Altering the design of an electronic order set in electronic medical record (EMR) could ultimately lead to better care and increased cost savings for patients, says a University of Missouri researcher.
Victoria Shaffer, an assistant professor of health sciences in the MU School of Health Professions, and a team of researchers looked at how physicians selected lab tests using three order set list designs on the same EMR. One was “opt-in,” where no lab tests were pre-selected; the second was opt-out, in which physicians had to de-select lab tests that were not clinically relevant; and third had only a few tests pre-selected based on recommendations by pediatric experts.

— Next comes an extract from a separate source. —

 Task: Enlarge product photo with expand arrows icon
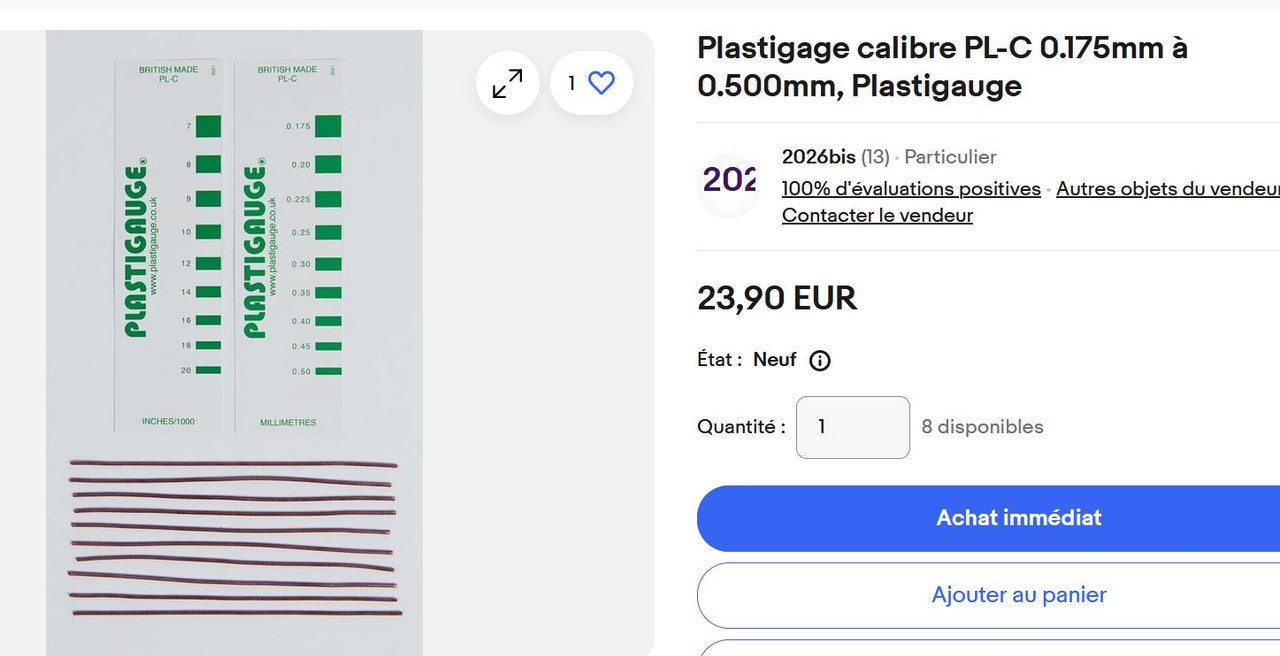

What they found was clinicians ordered three more tests when using the opt-out version than the opt-in or recommended versions. Additionally, they ordered more tests recommended by the pediatric experts when using the recommended design than when using the opt-in design.
“Essentially we found that including default selections, either with the opt-out method or the recommended method, increased the quality of lab tests the clinicians ordered. That is, clinicians ordered more tests recommended by pediatric experts with these methods,” Shaffer said in a statement. “However, there were costs associated with using these approaches. Use of the opt-out method costs about $71 more per patient. Using a set of recommended defaults keeps costs down but requires consensus about which tests to set as defaults.”
According to Shaffer, often, software systems encounter problems because they are designed by IT experts and with minimal input from the people who use it. She says the two sides must work together to design these systems to reach optimal performance.
The study was published in Health Psychology.